Several stormy expressions had gone blank as their owners digested the cold, flat, dangerous tone in which he delivered his spaced out warning. He waited several seconds, but no one spoke, and he smiled thinly.
"I hoped that would be the case, citizens, and I am gratified to see my hope was not in vain. And now, Citizen Admiral Yearman, if you please?"
"Yes, Sir. Thank you." Yearman cleared his throat, looking both pleased and a little nervous at the unequivocal firmness of Chernock's support.

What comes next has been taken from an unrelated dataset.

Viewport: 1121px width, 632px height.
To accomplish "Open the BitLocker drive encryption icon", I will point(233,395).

He must, the citizen general reflected, be as uncomfortable with this mixed command structure as anyone else, but at least no sign of that showed in his voice.

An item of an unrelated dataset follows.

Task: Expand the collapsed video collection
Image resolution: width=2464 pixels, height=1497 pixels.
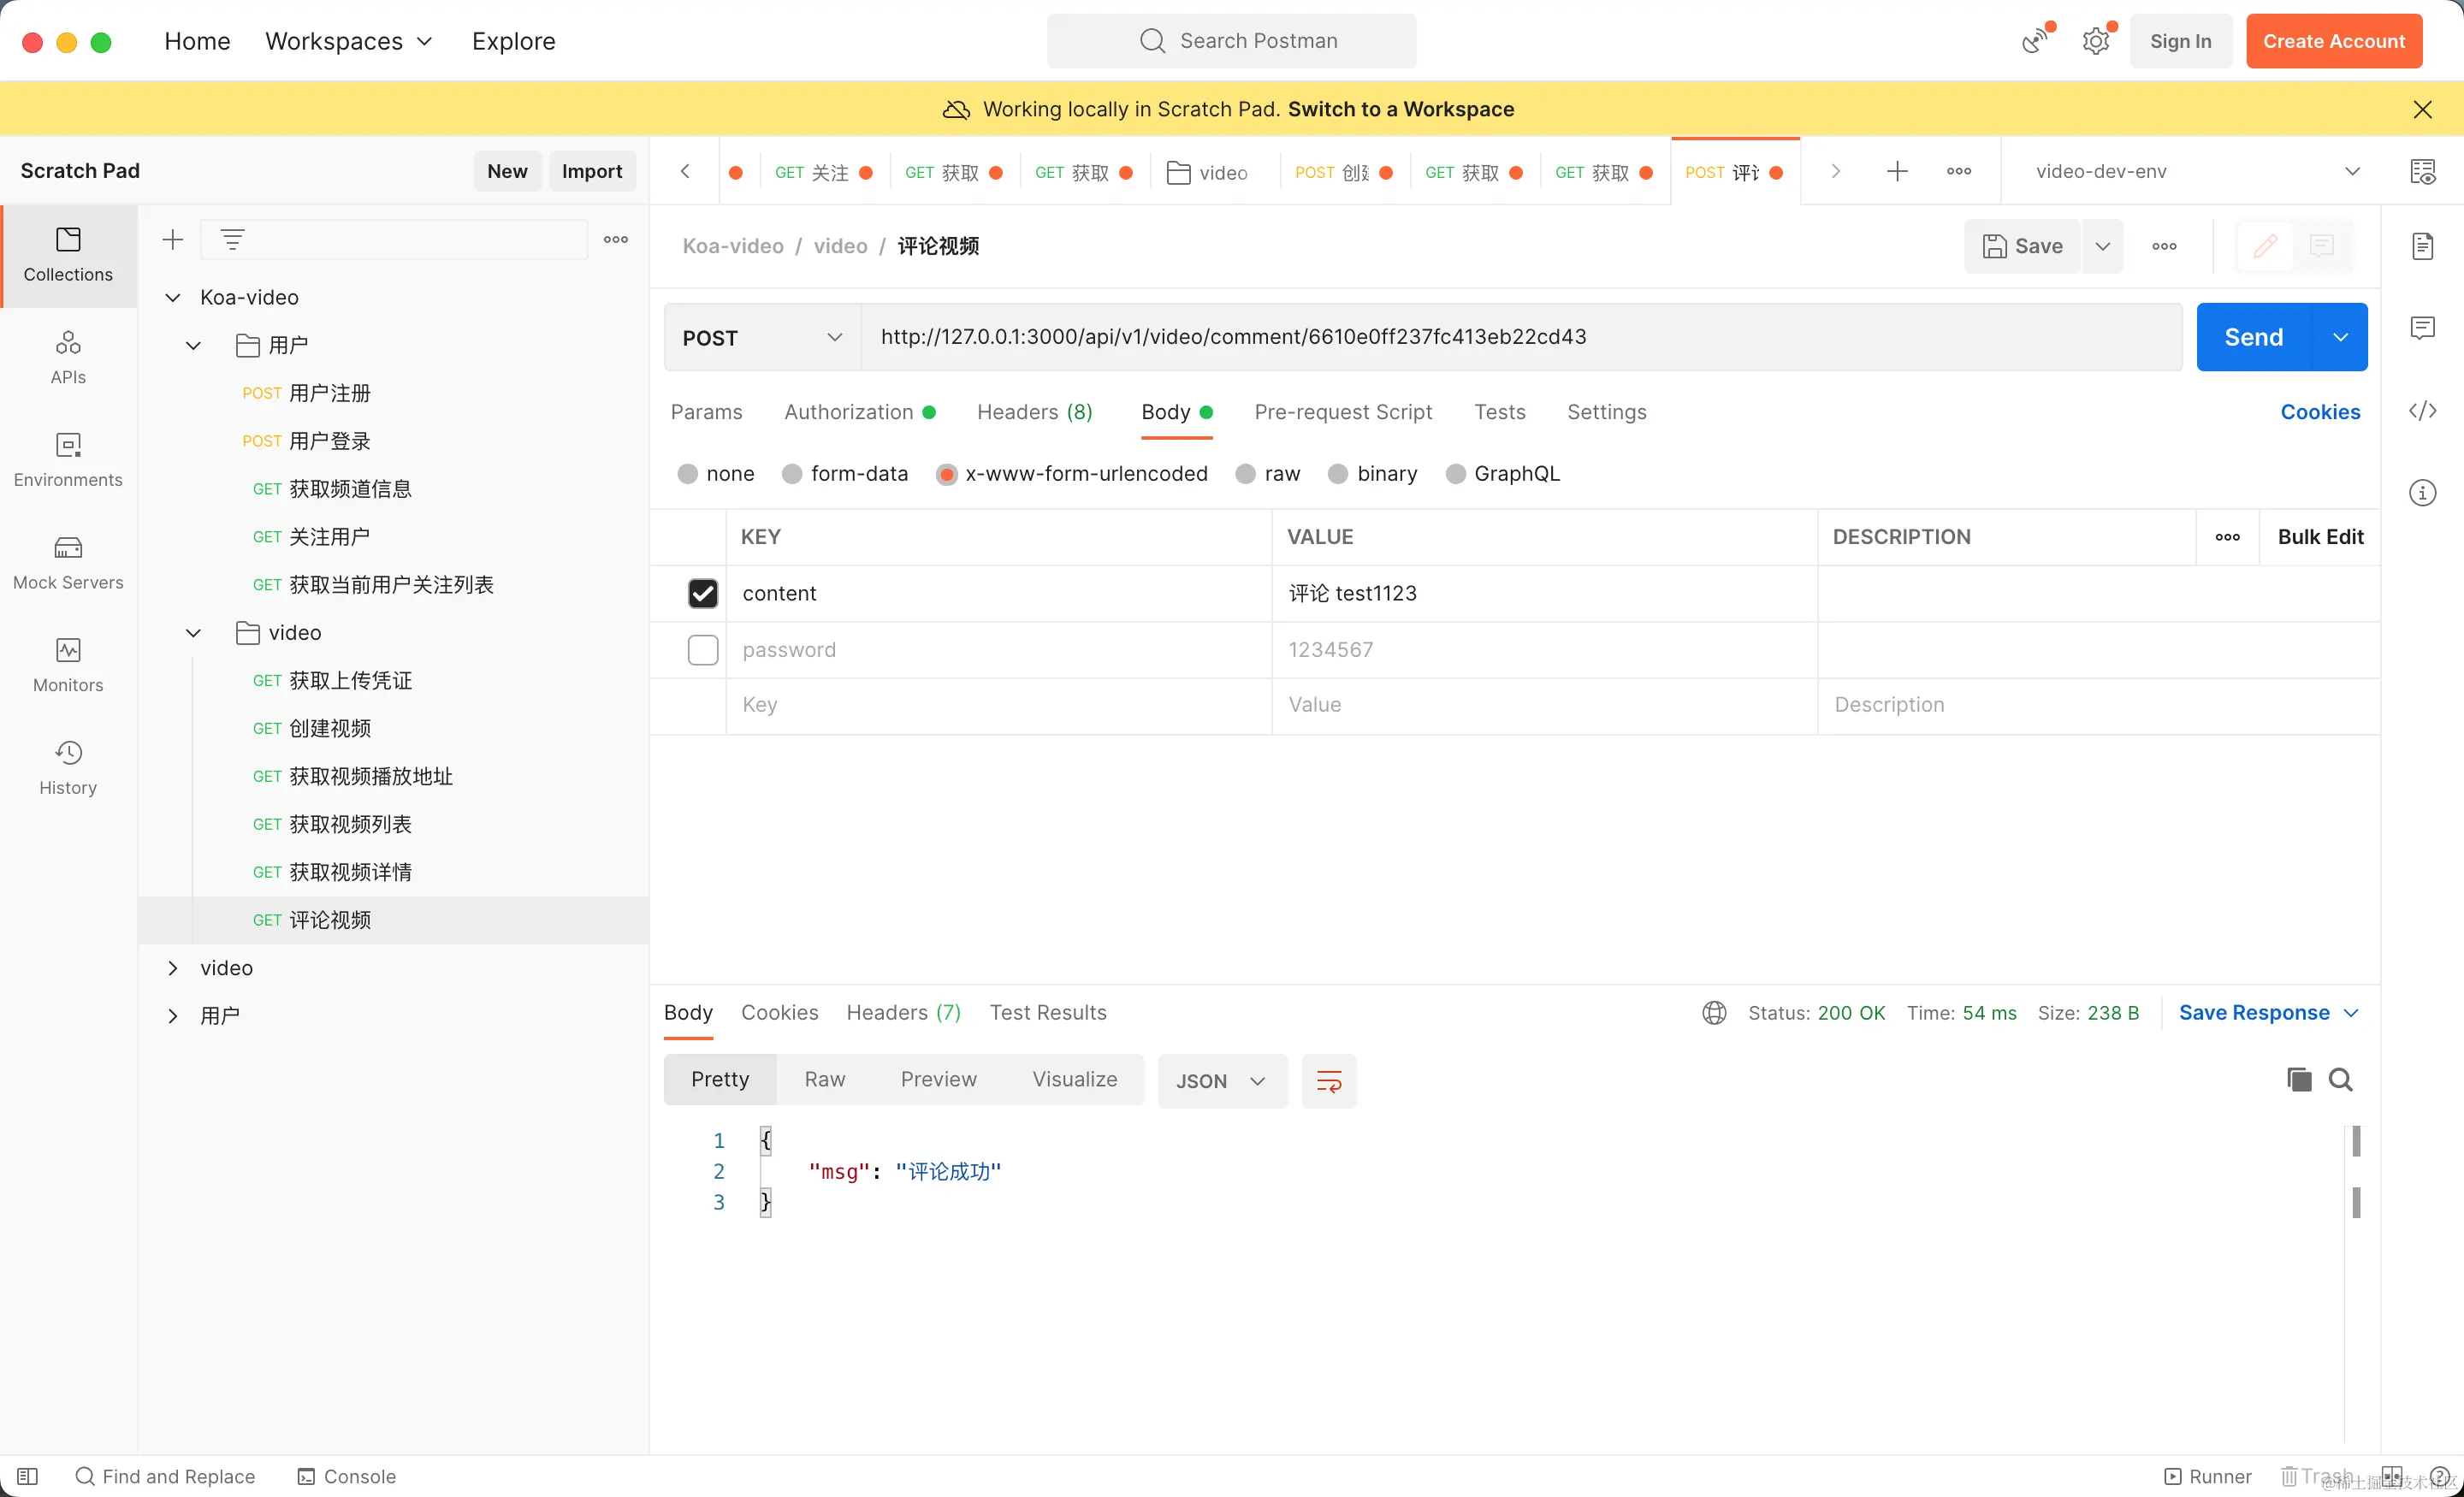Action: (x=173, y=968)
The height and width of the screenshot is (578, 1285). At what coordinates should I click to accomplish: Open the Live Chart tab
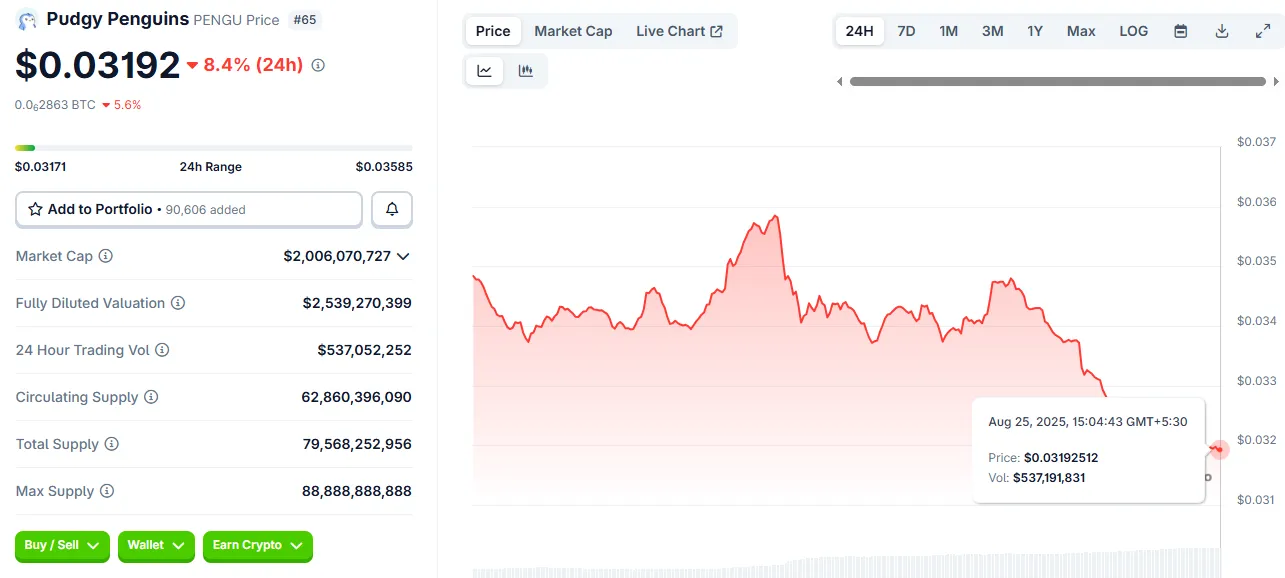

"Our exercises to date have given me cause to feel some degree of optimism," he began. "Our coordination still leaves much to be desired, and I'd be nervous at the thought of going into a conventional engagement without longer to polish our rough edges, but I believe we can handle the current mission. I remind all of you, however, that overconfidence is one of the most deadly enemies known to man."

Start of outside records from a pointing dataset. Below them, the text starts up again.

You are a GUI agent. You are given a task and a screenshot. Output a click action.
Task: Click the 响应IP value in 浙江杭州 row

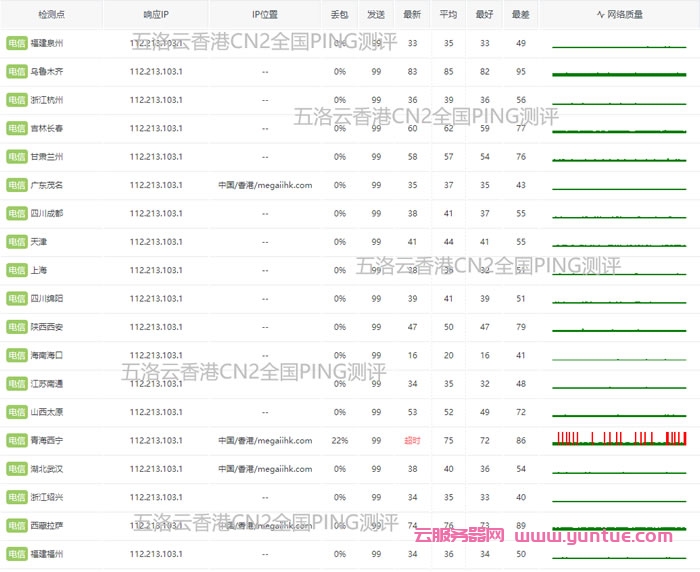click(x=156, y=100)
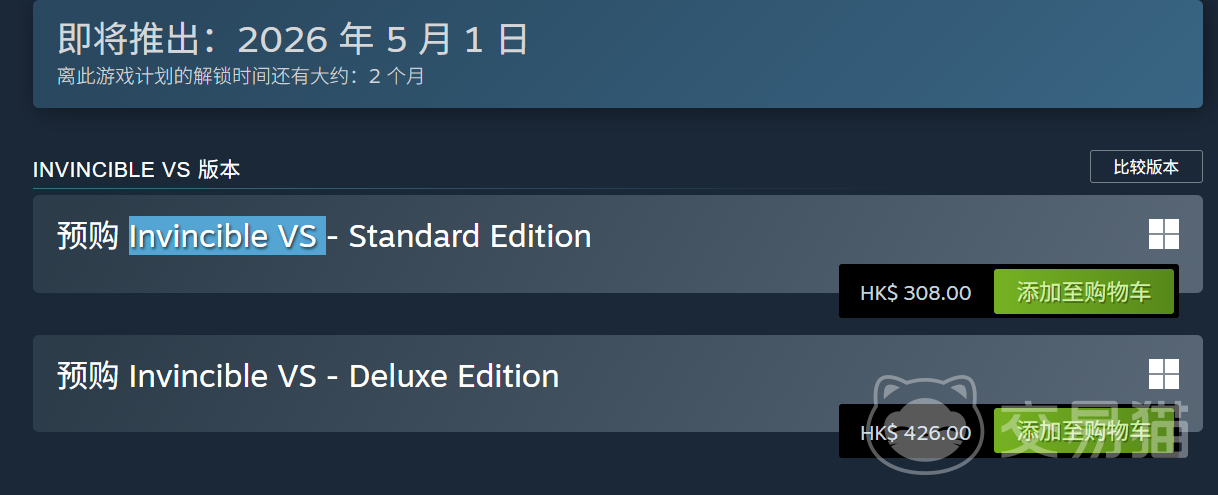Image resolution: width=1218 pixels, height=495 pixels.
Task: Click the 2 个月 remaining time
Action: click(x=397, y=76)
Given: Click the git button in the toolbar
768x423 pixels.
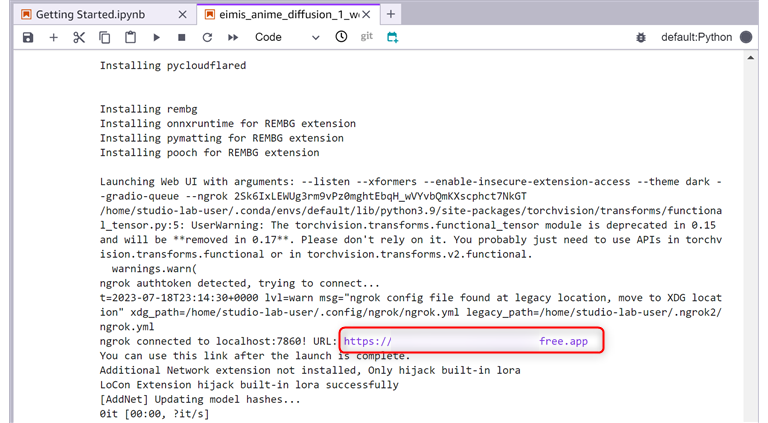Looking at the screenshot, I should point(367,37).
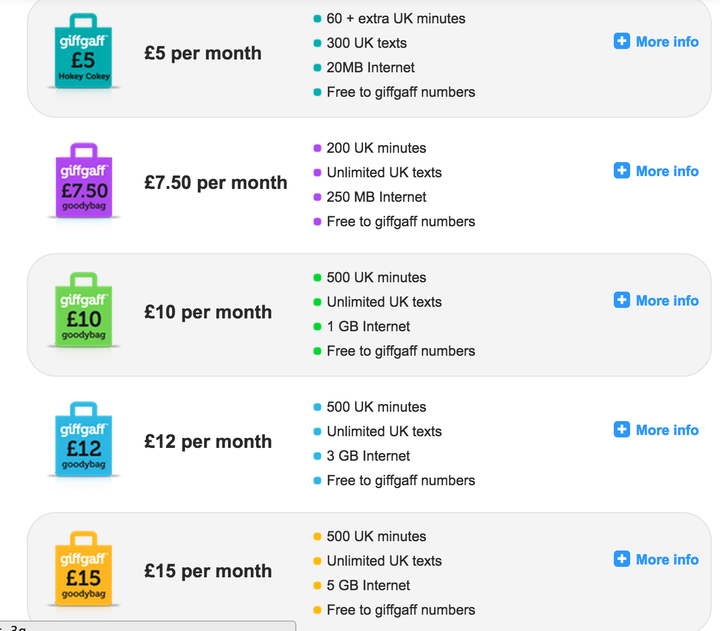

He paused to sweep his eyes around the table, and Chernock raised his hand and rubbed his upper lip to hide an involuntary smile as those eyes lingered just a moment longer on Isler than on anyone else.
"The parameters of our problem are relatively straightforward," Yearman resumed. "We've all studied the data Citizen General Chernock has been able to provide on the orbital defenses, and I'm sure all of us are aware of the fundamental weakness inherent in their design. Aside from the ground bases on Tartarus, Sheol, and Niflheim, all of their weapons platforms are unprotected by any passive defenses and effectively incapable of movement. In addition, their missile defense capability is much more limited than their offensive firepower. They're short on counter-missile launchers, and they have barely a third of the missile-killer laser platforms I would have built into the defense grid. As such, their weapon systems are extremely vulnerable to proximity soft kills, and we can almost certainly penetrate their defenses without resorting to cee-fractional strikes. We may have to take our lumps from the ground bases, but their ammunition is limited, and we should be able to blow a massive hole in the orbital defenses before we have to enter the ground bases' range.